Rockbird · 30/08/2010 13:44

Well then Gay you need a hobby and some manners because you sound ignorant and childish, and if that is your goal in life, then poor bloody you.

laydeecornyofsilke · 30/08/2010 13:46

Gay40 - you would laugh out loud? How rude.

Gay40 · 30/08/2010 13:48

No, I have hobbies and plenty of manners because my parents did a good job. Educated to high heaven too, sorry to disappoint.

Oh Mummeh! Mummeh! I say, Mummeh! Some prole has tucked into my Eton Mess!

MmeBlueberry · 30/08/2010 13:48

My 16 and 18 year olds refer to us as Mummy and Daddy.

I don't know how this came about as I have no recollection of referring to my parents that way and I have memories of thinking of school mates who did that at age 8, 9. 10 as babies.

We are not a touchy-feely family either.

Heracles · 30/08/2010 13:51

Mater and pater should be the only nomenclature. You're all dreadfully common...

Gay40 · 30/08/2010 13:53

Yeah I would laugh out loud. It just sounds so moronic in adults.

AgentZigzag · 30/08/2010 13:59

Has the situation ever come up gay40 where you've actually laughed in someones face for saying it? What did they say if it has? Presumably it wasn't someone you had to have anything else to do with?

laydeecornyofsilke · 30/08/2010 14:00

I think it's pretty moronic to find something so insignificant amusing.

frogs · 30/08/2010 14:04

It's regional as well as social. I know quite a few people from Ireland, Northern Ireland in particular, who refer to their parents as Mummy and Daddy even when talking about them to other people. It's just part of the culture they grew up with.

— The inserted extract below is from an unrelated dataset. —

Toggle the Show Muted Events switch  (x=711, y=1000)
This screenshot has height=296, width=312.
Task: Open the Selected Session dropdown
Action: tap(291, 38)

One of them is a 6'4" 40-something bloke from West Belfast, so you probably wouldn't want to be laughing at him.

Hmm
Gay40 · 30/08/2010 14:04

I don't think I've actually squared up and laughed directly in their face, toe to toe, but I have laughed and so have the people I've been with.

As I said earlier, anyone who called their parents Mummy and Daddy as an adult isn't my sort of person. And thank God I'm not theirs, either.

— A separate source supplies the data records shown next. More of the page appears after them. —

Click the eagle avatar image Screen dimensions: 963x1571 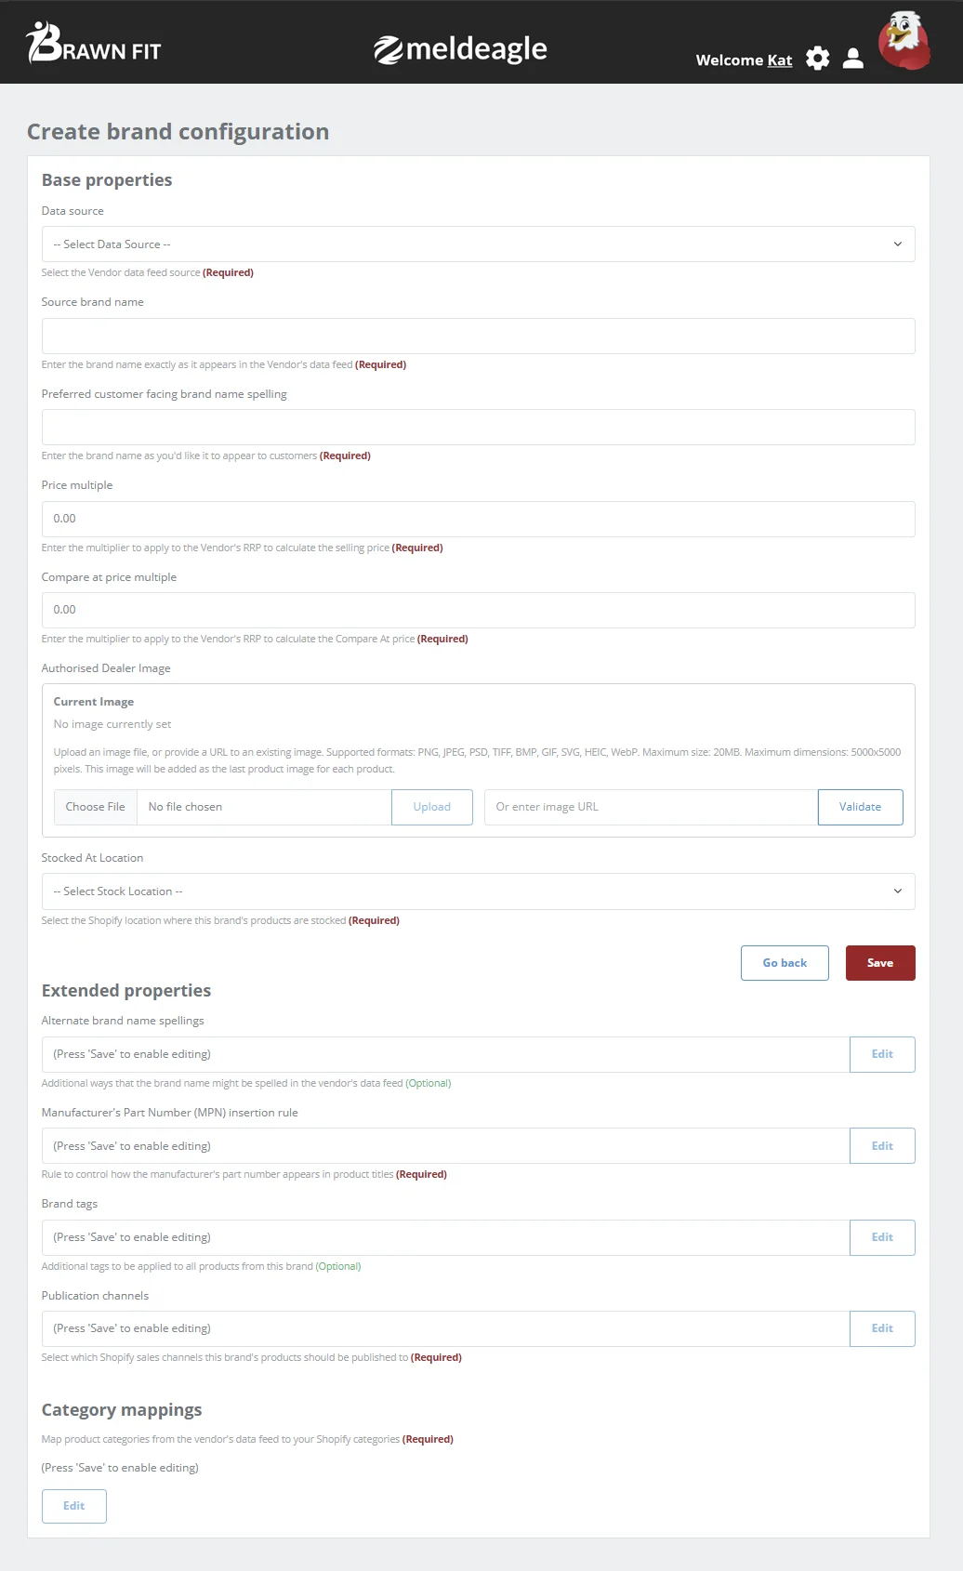tap(903, 41)
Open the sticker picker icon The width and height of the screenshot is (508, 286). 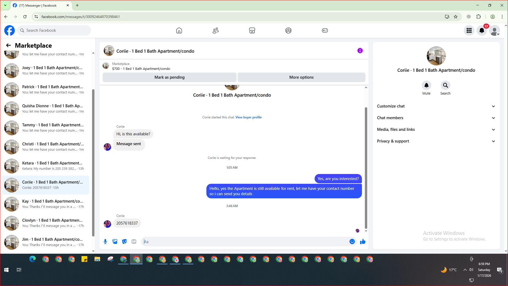point(124,242)
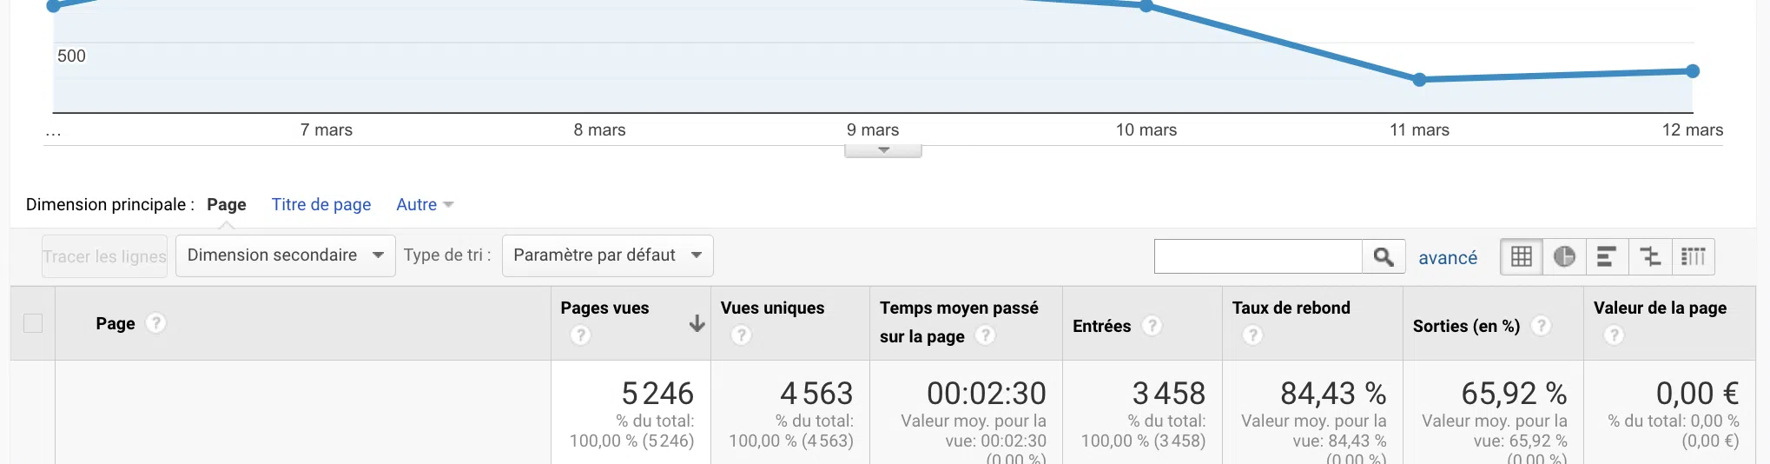Switch to Titre de page dimension

coord(320,205)
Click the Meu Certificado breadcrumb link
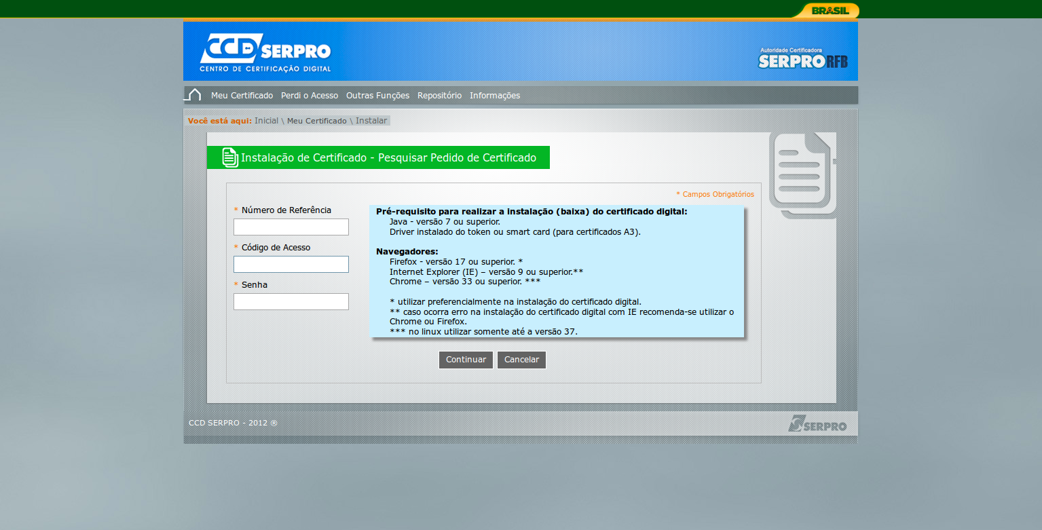 pos(317,120)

AgentZigzag · 30/08/2010 14:14

'but I have laughed and so have the people I've been with'

Laughing at the person 'behind their backs' with the other people you're with when the person is actually there??

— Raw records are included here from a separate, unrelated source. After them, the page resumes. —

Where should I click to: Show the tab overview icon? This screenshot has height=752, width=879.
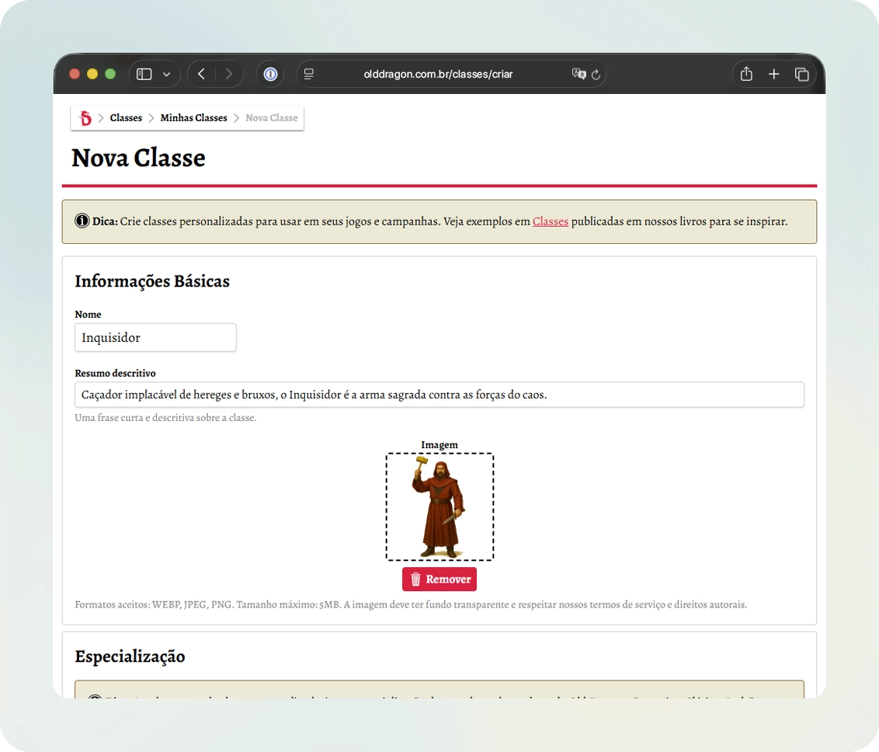(x=801, y=75)
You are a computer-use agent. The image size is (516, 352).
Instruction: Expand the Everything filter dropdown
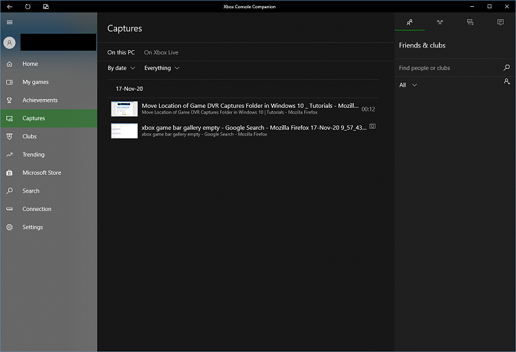coord(162,68)
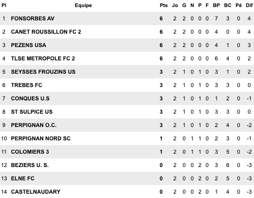254x198 pixels.
Task: Click the Pl column header
Action: [4, 5]
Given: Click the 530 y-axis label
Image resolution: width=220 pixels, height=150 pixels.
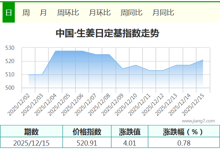Looking at the screenshot, I should click(10, 48).
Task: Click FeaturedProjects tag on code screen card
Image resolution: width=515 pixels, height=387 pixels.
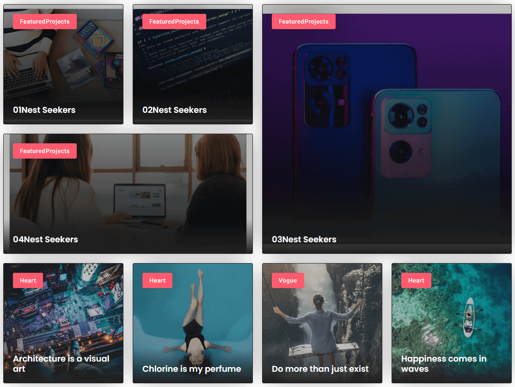Action: point(174,22)
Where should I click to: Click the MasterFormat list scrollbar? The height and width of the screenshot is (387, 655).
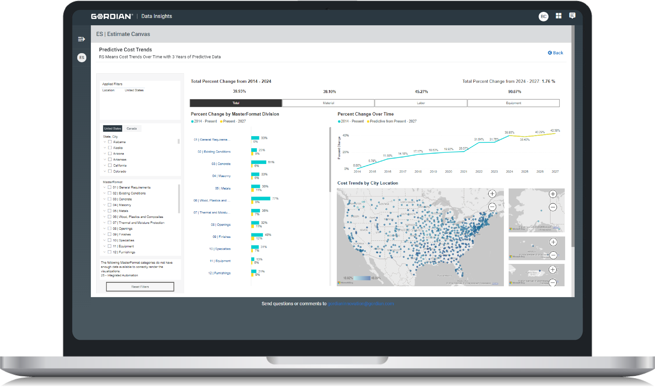pos(179,199)

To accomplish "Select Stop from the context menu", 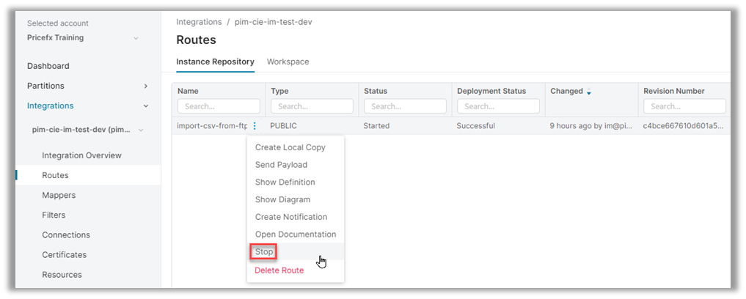I will click(x=264, y=252).
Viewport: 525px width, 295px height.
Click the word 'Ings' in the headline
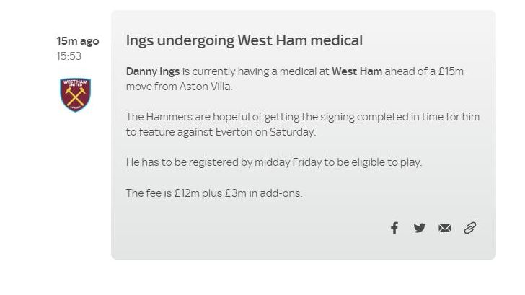(x=140, y=41)
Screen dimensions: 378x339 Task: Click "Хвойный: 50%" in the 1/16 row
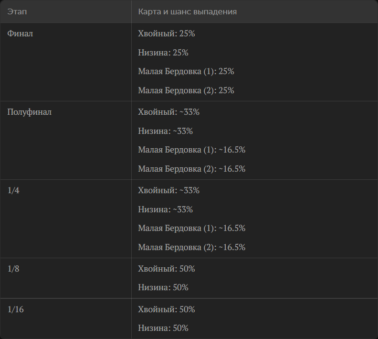point(167,309)
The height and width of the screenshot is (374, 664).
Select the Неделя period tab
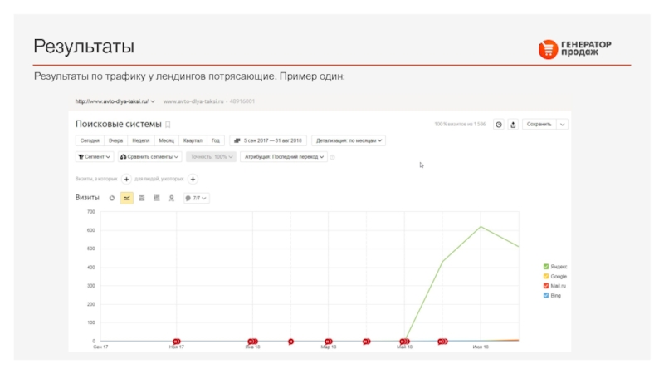[141, 140]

The butt of a shared joke against them?

That sounds a horrible thing to do, so the person you're all laughing at can feel OK that they're weren't being paranoid, everybody was laughing at them.

Lovely.

AgentZigzag · 30/08/2010 14:18

Did you all make eye contact and raise an eyebrow at the ridiculous hoo ray henry, and then have a good laugh so they felt a right plonker in a crowd of people.

Feeling excluded and that the other people you're with are making fun of you secretly with a shared joke is the most socially isolating and thing someone can do.

Laughing with someone and laughing at someone are totally different things, I've seen it written on MN so many times, but I have to say I'm so glad I don't have any contact with a person who would do that to someone.

Gay40 · 30/08/2010 14:20

I don't know if it was behind their backs or right in front of them. The person wasn't known to us, fortunately. As a social group, we heard a grown up saying "Mummy" quite a lot and we just descended into giggles at how ridiculous it sounded.

As for paranoia, who cares, but they did sound a complete tit.

mathanxiety · 30/08/2010 16:28

...and we wonder why there is so much teasing in schools, among children...

Gay40 · 30/08/2010 16:35

I'm all for equality, but the self-infantilisation of adults....urgh

ILoveDonaldDraper · 30/08/2010 17:00

Gay40 - if someone like you thinks I sound like a "complete tit" for affectionately calling my father Daddy occasionally, then I think I can just about live with that. You sound like a bully to be honest, and not a very bright one at that. In any event, see my earlier post re this being none of anyone's business!!!